Mengikut kajian di negara-negara Kesatuan Eropa, penternakan hewan seperti lembu
dan ayam menyebabkan pencemaran alam sekitar yang besar. Antaranya Greenhouse Gas GHG 9.1% dan tanah 12.8% (Franz dan Adrian, 2012). Berdasarkan perangkaan yang dibuat,
jika daging kultur ini berjaya dipasarkan dengan meluas di seluruh Eropa, kadar pencemaran
GHG akan berkurang hingga 78-96%, penggunaan tanah (99%) dan air (82-96%) (Hanna et
al., 2012). Faktor seterusnya adalah aspek kebajikan hewan yang amat dititikberatkan oleh
masyarakat Barat.
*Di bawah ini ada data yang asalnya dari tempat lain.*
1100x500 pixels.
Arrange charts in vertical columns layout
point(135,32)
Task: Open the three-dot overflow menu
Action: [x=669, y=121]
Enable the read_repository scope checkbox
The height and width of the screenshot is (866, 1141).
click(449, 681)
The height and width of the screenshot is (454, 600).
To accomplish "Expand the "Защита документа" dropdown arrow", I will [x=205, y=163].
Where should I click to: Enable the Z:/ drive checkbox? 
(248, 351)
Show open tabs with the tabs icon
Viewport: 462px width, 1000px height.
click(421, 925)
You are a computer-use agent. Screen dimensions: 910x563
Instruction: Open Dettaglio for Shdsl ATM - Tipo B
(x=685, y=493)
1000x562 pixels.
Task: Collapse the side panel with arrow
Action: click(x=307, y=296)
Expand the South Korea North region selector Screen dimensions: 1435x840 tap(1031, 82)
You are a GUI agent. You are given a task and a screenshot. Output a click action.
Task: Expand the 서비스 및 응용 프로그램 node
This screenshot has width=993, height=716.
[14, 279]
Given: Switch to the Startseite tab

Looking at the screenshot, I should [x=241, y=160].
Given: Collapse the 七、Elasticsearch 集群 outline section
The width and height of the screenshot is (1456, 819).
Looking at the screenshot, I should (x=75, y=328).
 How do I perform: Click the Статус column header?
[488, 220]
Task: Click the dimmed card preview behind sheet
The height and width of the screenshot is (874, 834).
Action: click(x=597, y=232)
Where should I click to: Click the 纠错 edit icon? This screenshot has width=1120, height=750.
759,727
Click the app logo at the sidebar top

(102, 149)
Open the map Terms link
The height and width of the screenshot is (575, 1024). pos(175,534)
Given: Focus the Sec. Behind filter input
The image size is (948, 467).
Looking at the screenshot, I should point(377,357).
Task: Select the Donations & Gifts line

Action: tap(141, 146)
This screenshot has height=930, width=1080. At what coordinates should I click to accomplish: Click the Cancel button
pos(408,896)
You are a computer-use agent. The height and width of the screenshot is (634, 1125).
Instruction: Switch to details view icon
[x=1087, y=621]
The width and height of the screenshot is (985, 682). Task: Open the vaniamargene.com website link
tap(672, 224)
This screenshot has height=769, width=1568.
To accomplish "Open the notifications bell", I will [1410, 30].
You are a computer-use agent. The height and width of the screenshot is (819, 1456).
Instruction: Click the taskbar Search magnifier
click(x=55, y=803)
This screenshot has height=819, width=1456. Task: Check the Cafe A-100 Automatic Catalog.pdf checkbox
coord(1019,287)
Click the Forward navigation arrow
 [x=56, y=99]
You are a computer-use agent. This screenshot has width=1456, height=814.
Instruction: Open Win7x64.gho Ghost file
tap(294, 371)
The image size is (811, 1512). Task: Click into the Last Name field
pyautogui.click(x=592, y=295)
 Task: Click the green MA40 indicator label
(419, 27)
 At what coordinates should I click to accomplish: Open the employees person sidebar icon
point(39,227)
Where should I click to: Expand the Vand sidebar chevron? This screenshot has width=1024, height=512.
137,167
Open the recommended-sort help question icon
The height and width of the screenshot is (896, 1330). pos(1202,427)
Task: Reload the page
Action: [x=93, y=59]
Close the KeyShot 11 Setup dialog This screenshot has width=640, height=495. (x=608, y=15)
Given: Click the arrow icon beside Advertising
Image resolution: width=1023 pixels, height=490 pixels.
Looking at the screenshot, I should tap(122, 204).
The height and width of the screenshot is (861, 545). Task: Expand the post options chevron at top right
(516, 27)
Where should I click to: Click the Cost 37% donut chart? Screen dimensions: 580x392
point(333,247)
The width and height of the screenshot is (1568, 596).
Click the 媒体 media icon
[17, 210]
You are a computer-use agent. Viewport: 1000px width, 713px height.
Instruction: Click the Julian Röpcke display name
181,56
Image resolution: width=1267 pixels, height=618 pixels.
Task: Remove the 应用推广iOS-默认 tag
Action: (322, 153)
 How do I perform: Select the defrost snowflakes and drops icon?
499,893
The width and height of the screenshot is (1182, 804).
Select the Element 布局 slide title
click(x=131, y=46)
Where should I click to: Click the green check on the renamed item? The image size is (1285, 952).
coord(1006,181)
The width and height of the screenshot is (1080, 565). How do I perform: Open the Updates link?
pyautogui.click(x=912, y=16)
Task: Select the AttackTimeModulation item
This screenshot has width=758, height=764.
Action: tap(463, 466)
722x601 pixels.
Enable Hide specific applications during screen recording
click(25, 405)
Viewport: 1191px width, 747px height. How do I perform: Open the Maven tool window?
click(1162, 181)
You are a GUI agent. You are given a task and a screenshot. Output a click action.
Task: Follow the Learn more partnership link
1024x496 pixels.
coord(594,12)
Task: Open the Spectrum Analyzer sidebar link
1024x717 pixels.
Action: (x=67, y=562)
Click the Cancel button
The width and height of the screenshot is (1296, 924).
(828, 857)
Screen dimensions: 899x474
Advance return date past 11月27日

Jadi, terdapat sebahagian aktivis hewan yang sudah bisa menerima konsep
daging kultur, malah sebahagian dari mereka telah menggunakan istilahvictimless meat bagi
daging kultur ini (Zuhaib et al., 2014). Lebih lanjut mengenai pengkultufran daging,
penyembelihan hewan bisa dikurangkan dan secara teorinya, malah satu sel stem sudah
bisamemenuhi keperluan daging dunia (Zuhaib et al., 2014)
Daging diproduksi melalui proses kultur stem sel otot dari suatu hewan. Daging hasil
kultur stem sel otot ini diklaim memiliki banyak kelebihan dibandingkannya dengan daging
konvensional (asli), seperti efisiensi lahan, menurunkan efek rumah kaca, dan dapat
dilakukannya manipulasi komposisi nutrien pada produk (Kadim, et al., 2015). Professor
Mark Post yakin, visinya dalam waktu tujuh tahun lagi, akan menjadi kenyataan. Daging
buatan laboratorium sudah bisa dijual di restoran hamburger atau restoran steak. Jika
konsumsi daging global terus meningkat, daging dari laboratorium mungkin bisa dipasarkan
lebih cepat lagi, untuk memenuhi permintaan konsumen. Maka dari itu lebih diperlukan lagi
pemahaman menganai apa itu daging sintesis buatan laboratorium dan bagaimana kajian
bioetikanya.
B. Rumusan masalah
Berdasarkan latar belakang yang telah dipaparkan, maka rumusan masalah pada makalah
ini yaitu:
1. Bagaimana proses pembuatan daging sintesis pada laboratorium?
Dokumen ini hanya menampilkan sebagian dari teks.